Look around you. You want others who would be focused on helping build your business. People who are engaging, motivated and create memorable experiences. They should be on your team. Stop looking so hard and look at who’s around you.
Think about who you come across in a day. Where do you all go each day, week, or month?
Bank, grocery store, coffee shops, restaurants, retail stores, gym and so on.
Others you see or meet at sporting events, social gatherings and school activities.
Now look for the WOW experiences. Who gives them? People who leave a meaningful impact on you during a sales or servicing related experience, in person or over the phone. These are the people who leave you saying;
I enjoyed working with them, I’ll do business with them again.
They made that easy
They seem very nice
What a great problem solver
I wish they worked for me, or with me.
Target these people! If you come across people that you say this about and you aren’t hiring at the moment, or have an opening, be sure you add their information in a people to hire file.
This gives you the names of people to add to your team or business at anytime. Maintain contact with them. Maybe every few months you make a point to see them. You have rapport, you know where they are and then when the time is right, you’re able to make it work.
Your current team. What do you have in place for your current team to find talent to bring to your company? People like to work with friends. If anyone knows the abilities of a person and what traits they would bring your company, wouldn’t their close friend be the perfect person to give insight? This also has your team keeping an eye out for WOW experiences in every person they come across in their daily life.
Giving a worthwhile bonus if you hire someone they refer, now makes them think about working with their friends. Look at the lifetime value of a hire. It’s worth making it a worthwhile bonus. Make it a large bonus! It motivates and then it’s always in the back of their mind.
Job postings are overrated. Job postings only appeal to people who are out looking for a job. How do you appeal to people who are high performers in their current job and aren’t scouring job posting sites or replying to a billboard advertising a certain hourly wage? If someone is replying to your hourly wage advertisement on a billboard, they’re basing their decision solely on the price per hour your company is offering. If you advertise and make it about an hourly wage, that’s what your prospective employee will be solely focused on. The company offering the most money doesn’t always win.
Friends and friendships. Much of the consensus has always been don’t hire friends, or be friends with employees. I’ve always had a different view of that and often refer to the story of PayPal and the PayPal Mafia. Here is a clip from an article in TechRepublic on hiring friends and friendship by PayPal.
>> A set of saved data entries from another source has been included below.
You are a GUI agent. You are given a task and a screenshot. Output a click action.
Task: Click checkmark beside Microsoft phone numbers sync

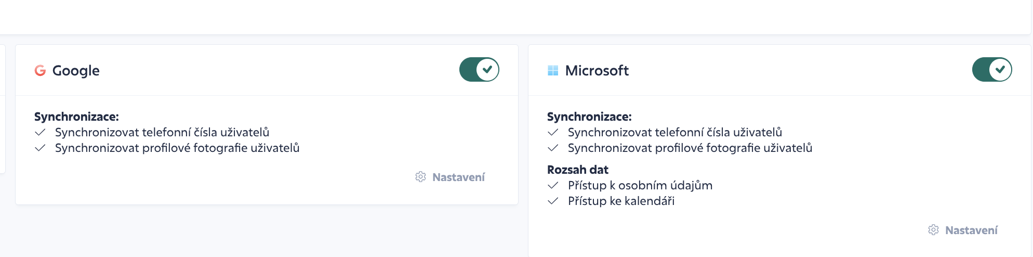(x=553, y=132)
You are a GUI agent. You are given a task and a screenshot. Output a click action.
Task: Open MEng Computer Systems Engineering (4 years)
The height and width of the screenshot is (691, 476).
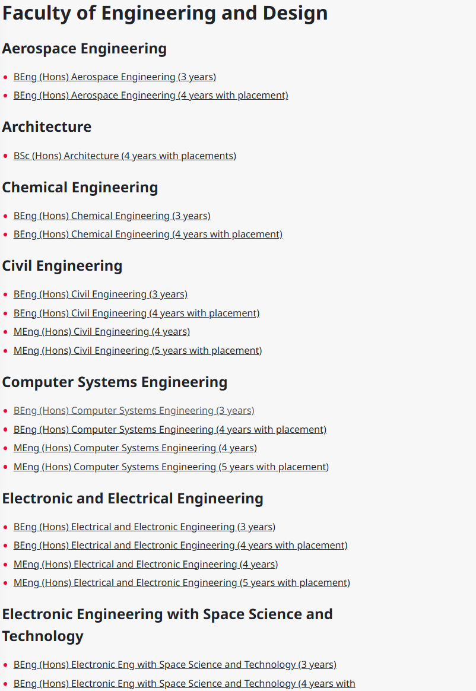tap(135, 448)
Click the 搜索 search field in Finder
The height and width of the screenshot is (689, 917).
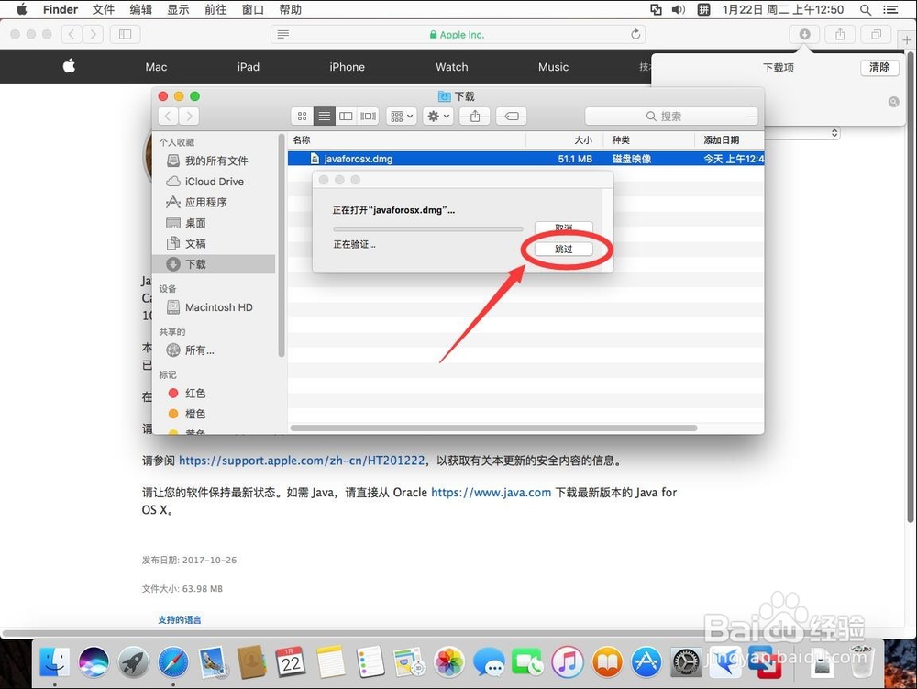[671, 116]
“When we started PayPal, I remember one of the early conversations I had with Max [Levchin] was that I wanted to build a company where everybody would be really great friends and, no matter what happened with the company, the friendships would survive,” former PayPal CEO Peter Thiel said. “In some ways that was very utopian. We didn’t only hire our friends, but we did hire people that we thought we could become really good friends with.”
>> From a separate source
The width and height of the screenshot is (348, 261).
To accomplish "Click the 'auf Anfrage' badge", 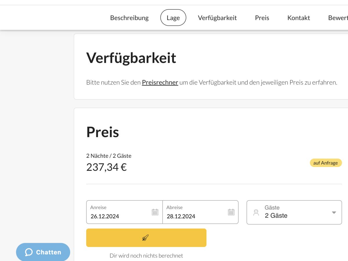I will tap(326, 163).
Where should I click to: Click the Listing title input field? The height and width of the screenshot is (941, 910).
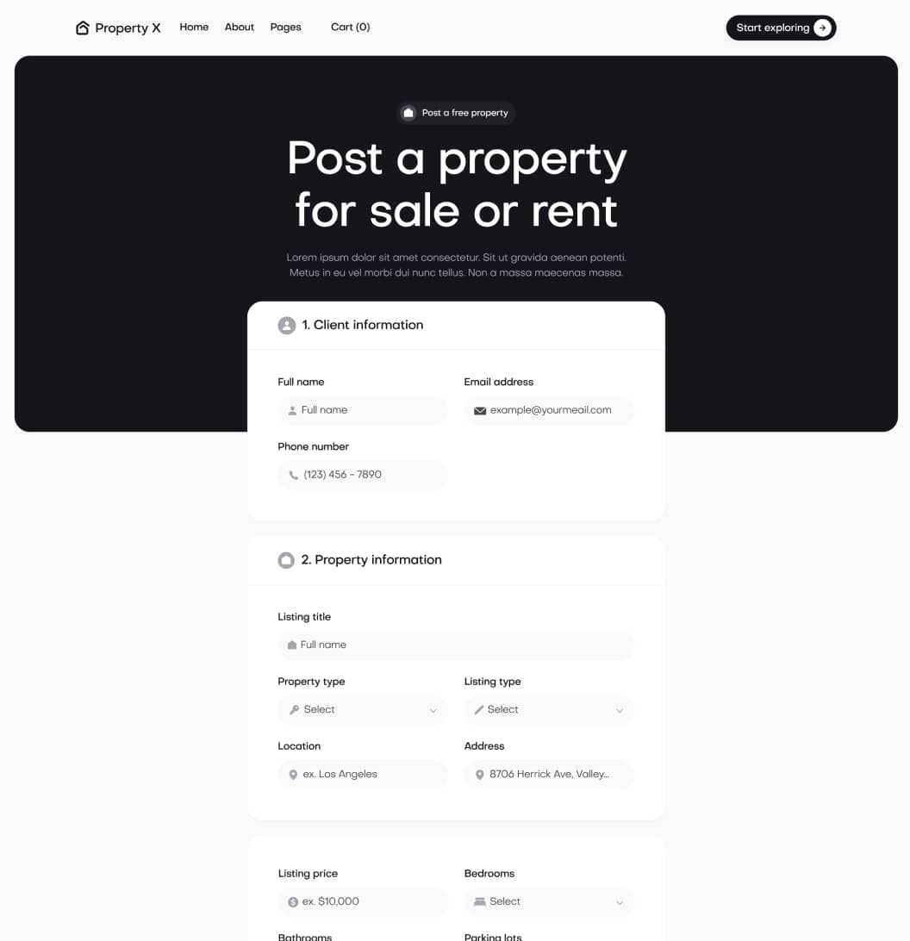point(455,645)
Many of those friendships began at Stanford. Keith Rabois, David O. Sacks, Reid Hoffman, and Ken Howery all attended Stanford around the same time and most were subsequently recruited by Thiel to work for PayPal. Max Levchin recruited some developers and former classmates from the University of Illinois at Urbana-Champaign as well.
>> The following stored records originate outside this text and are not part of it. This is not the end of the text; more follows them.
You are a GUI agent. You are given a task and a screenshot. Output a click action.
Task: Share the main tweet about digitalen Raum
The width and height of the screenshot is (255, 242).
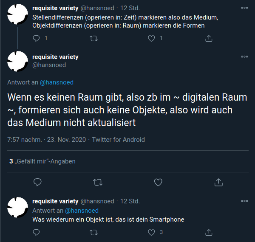coord(218,182)
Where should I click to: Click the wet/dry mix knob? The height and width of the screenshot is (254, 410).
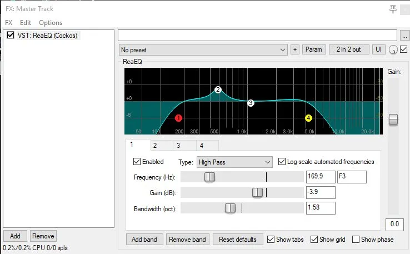point(394,50)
What’s unique is that the majority of the early PayPal employees, and the PayPal Mafia in general, were all recruited through a friendship network and not by a headhunter. Sacks said that these people were “cut from the same cloth.” This, he said, explained how they all had such a strong entrepreneurial focus to begin with.
If that was the mindset and one of the founding principles for the greatest collection of entrepreneurial talent of all-time, it should be good enough for every small and large business.
Hire for the person, not the role. Quit waiting and looking for only people who check all the boxes in what you want for a specific role. In a different hiring environment this was possible. Now it isn’t. Stop being so picky. There is always a place for people who are honest, driven, loyal, hard-working etc. This may be friends or close acquaintances. Many of these attributes are not trainable or coachable. They're natural human attributes that people possess.
The right people are eager to learn and be trained. If you only hire on crossing ever t and dotting every i, on job descriptions, work history, education etc. you’re going to continue to struggle finding people.
These were some tips to help you find and identify people to talk with. I wrote about some hiring ideas on convincing and attracting talent to your company in a past post, Hire For a Career, Not a Job.
Don’t make the process of finding employees so hard. Remember, look at the people around you.